En revanche, pas d’IFS sur le Top Fuel. Présent sur le Fuel EX, cet espace de rangement intégré dans le cadre et accessible en retirant le porte-bidon en un tour de main a été jugé trop lourd par Trek pour être inclus sur le Top Fuel.

Versions et tarifs

Notre Top Fuel 9.9 couleur Trek Black to Teal Fade est affiché à 8 999 € mais la famille est grande : entre les versions en aluminium, celles en carbone et les kits cadre, on a le choix entre 9 modèles de Top Fuel !

La gamme de vélos complets commence avec le Top Fuel 8, à 2 999 € avec son cadre en aluminium (à gauche), et va jusqu’au Top Fuel 9.9 XX1 AXS, qui s’échange contre 9 999 € en taille S et 10 499 € pour les autres tailles (à droite).

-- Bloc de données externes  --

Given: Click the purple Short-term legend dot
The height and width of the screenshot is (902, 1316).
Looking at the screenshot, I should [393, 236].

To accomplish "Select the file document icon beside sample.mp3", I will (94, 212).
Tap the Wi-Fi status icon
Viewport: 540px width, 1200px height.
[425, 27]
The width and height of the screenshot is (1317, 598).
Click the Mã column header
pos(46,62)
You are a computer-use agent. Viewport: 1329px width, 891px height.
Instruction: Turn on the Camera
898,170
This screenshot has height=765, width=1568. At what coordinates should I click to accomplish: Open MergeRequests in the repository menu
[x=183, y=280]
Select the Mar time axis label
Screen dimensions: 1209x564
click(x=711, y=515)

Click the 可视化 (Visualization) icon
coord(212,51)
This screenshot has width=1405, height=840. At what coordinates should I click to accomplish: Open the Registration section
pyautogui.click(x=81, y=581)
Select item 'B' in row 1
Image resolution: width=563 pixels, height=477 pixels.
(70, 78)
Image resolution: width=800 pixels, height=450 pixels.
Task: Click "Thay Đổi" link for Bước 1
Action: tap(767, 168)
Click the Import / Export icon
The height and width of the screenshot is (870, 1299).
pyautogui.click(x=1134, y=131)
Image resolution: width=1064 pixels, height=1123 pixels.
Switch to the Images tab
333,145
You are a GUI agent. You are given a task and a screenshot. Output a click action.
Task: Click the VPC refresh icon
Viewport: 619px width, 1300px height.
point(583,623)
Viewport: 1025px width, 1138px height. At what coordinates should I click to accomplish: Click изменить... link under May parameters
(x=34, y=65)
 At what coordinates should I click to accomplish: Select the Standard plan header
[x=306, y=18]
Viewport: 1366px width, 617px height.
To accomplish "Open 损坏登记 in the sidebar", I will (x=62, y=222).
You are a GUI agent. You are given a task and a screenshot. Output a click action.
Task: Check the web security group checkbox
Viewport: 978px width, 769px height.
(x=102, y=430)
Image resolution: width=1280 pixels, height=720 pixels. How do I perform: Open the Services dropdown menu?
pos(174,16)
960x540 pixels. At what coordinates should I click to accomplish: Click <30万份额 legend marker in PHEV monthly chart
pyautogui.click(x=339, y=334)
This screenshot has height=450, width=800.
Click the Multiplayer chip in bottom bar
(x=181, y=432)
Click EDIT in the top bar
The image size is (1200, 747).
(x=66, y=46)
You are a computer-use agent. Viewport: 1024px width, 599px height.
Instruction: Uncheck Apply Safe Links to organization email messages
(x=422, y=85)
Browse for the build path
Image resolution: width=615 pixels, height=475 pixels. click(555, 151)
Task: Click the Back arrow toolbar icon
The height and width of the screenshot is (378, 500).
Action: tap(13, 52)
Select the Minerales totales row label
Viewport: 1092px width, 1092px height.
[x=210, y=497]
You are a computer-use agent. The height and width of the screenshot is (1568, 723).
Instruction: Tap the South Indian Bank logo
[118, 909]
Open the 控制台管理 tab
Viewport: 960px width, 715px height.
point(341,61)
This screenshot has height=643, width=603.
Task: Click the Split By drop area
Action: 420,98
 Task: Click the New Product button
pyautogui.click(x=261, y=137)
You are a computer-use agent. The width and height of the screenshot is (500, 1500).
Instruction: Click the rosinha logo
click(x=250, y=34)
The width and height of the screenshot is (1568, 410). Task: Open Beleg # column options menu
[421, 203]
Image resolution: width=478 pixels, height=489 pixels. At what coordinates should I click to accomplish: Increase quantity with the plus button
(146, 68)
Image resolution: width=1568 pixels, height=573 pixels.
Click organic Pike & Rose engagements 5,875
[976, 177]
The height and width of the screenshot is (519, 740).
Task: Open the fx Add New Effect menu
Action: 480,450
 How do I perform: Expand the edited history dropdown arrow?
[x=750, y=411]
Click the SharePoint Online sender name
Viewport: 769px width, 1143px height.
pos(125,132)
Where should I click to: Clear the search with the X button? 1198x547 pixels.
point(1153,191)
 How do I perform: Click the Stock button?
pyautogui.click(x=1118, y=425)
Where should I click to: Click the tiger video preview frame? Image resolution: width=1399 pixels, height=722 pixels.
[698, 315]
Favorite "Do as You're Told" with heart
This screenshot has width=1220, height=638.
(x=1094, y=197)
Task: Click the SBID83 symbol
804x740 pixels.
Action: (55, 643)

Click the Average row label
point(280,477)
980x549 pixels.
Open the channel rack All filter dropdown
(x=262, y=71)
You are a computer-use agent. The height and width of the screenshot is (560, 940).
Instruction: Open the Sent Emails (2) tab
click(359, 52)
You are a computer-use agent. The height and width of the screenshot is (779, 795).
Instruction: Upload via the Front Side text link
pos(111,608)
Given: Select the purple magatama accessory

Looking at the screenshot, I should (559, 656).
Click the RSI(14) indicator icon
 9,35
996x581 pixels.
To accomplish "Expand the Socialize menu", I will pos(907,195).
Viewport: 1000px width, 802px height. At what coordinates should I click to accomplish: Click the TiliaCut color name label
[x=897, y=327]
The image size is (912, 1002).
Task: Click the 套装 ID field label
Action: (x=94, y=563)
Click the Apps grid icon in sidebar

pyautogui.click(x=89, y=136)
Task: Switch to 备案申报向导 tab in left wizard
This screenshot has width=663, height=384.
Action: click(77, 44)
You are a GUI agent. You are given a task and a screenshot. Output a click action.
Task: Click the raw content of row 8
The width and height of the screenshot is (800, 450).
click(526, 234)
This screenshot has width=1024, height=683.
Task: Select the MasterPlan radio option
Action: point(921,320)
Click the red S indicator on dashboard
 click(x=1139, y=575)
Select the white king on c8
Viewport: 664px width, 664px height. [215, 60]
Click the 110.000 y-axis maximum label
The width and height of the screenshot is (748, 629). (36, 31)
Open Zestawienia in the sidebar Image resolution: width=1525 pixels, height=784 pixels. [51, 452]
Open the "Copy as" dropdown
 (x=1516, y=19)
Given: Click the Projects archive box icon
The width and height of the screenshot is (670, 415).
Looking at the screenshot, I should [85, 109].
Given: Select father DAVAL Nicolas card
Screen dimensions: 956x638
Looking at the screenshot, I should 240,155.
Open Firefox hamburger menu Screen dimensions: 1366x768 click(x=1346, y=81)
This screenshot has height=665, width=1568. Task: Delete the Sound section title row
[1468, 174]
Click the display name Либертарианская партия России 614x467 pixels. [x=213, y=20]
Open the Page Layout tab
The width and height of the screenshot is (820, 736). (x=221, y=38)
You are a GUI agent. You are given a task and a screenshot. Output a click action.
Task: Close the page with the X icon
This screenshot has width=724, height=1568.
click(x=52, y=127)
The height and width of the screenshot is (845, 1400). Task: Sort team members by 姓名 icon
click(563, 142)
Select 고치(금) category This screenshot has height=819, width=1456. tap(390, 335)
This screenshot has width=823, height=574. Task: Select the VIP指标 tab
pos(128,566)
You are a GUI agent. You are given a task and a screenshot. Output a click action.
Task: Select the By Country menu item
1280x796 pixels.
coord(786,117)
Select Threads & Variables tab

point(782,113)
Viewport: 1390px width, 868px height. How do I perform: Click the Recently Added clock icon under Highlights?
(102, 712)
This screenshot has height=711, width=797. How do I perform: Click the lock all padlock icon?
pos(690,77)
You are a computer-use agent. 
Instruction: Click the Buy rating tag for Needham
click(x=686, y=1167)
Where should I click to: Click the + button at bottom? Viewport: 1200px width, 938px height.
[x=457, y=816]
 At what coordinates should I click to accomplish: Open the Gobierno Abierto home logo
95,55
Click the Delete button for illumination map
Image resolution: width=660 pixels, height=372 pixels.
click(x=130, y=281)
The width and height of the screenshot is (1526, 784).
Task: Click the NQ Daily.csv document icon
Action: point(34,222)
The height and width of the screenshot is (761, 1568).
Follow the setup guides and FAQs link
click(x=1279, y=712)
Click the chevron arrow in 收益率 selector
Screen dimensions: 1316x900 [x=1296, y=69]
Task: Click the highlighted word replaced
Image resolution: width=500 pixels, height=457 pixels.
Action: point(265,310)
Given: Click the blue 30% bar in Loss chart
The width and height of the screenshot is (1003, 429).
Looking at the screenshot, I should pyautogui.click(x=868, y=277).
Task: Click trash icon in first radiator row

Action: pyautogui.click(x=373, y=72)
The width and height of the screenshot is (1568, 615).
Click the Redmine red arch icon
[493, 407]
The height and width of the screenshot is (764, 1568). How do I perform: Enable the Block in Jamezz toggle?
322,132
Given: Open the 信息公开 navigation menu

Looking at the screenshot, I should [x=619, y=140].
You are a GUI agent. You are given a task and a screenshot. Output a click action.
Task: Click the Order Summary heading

C’est surtout entre ces deux extrêmes qu’on trouve les modèles les plus intéressants (mais qui n’étaient hélas pas encore disponible en test au moment où nous avons organisé cet essai). En effet, dès le 9.7 (gris), on dispose d’un cadre full carbone identique au haut de gamme. Le groupe NX peut sembler un peu bas de gamme, mais à 3999€ on dispose déjà de bonnes suspensions et de roues assez correctes sur le papier. Même si l’addition grimpe encore d’un cran, le 9.8, disponible soit en Sram GX/Descendant, soit en Shimano XT entre 5499€ et 6099€ (selon la couleur) apparaît comme le meilleur compromis de la gamme. Il dispose d’une Fox 34SC (avec cartouche Grip un peu plus lourde que la Fit4 mais efficace pour le programme) et déjà de roues carbone (Kovee Elite, un poil plus lourdes que le 9.9).

Trek Top Fuel 9.9 : le test terrain

Nous avions testé et beaucoup apprécié la précédente version du Trek Top Fuel, quand il était encore la machine de XC pur et dur de la gamme Trek. Dans sa version 9.8, il avait d’ailleurs remporté à l’époque notre grand comparatif de vélos de cross publié en 2017 en nous séduisant par son homogénéité, l’efficacité de sa suspension et l’équilibre de sa géométrie. Et c’était déjà, à l’époque, un crosseur non dénué d’une certaine polyvalence, qui pouvait aussi être exploité par certains randonneurs sportifs amateurs de beau matériel et n’ayant pas besoin de beaucoup de débattement pour trouver leur bonheur.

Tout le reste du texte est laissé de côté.